* [Data items]:
**********

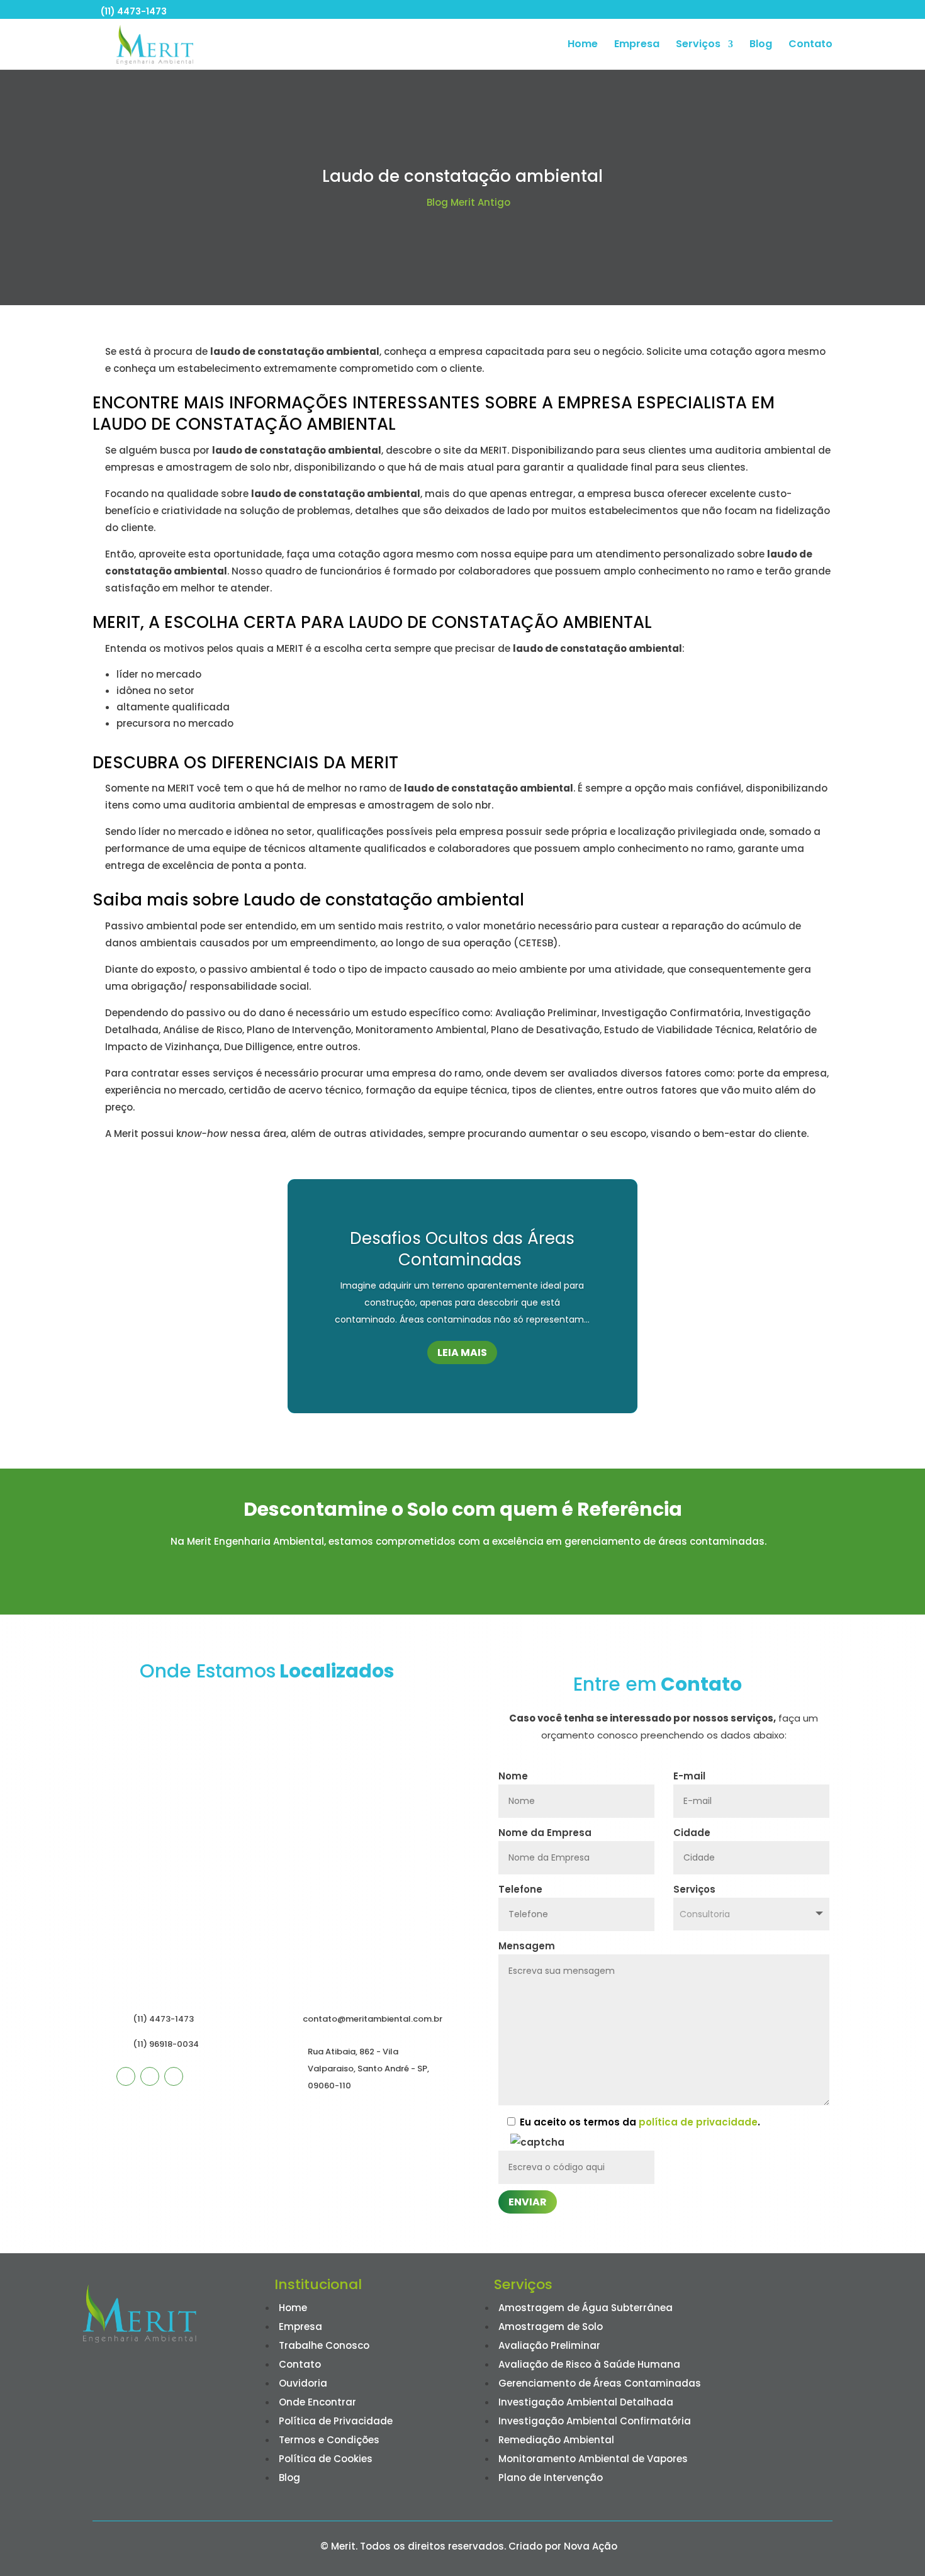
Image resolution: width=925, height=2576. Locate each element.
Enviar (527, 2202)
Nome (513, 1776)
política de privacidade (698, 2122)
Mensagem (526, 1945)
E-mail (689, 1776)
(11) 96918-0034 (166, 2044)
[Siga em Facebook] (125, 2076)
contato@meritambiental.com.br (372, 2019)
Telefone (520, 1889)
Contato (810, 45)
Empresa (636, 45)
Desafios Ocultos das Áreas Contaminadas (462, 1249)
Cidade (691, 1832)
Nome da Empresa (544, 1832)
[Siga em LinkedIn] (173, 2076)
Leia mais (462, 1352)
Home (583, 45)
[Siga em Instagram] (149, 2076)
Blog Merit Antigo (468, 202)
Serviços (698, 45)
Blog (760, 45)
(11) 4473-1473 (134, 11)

**********

* [Your objective]: Give the lines exactly, from the first line of the entries to the line with "[Siga em LinkedIn] (173, 2076)", both ends included. Skip the pictures.

* [Answer to this problem]:
Image resolution: width=925, height=2576. Locate each element.
Enviar (527, 2202)
Nome (513, 1776)
política de privacidade (698, 2122)
Mensagem (526, 1945)
E-mail (689, 1776)
(11) 96918-0034 (166, 2044)
[Siga em Facebook] (125, 2076)
contato@meritambiental.com.br (372, 2019)
Telefone (520, 1889)
Contato (810, 45)
Empresa (636, 45)
Desafios Ocultos das Áreas Contaminadas (462, 1249)
Cidade (691, 1832)
Nome da Empresa (544, 1832)
[Siga em LinkedIn] (173, 2076)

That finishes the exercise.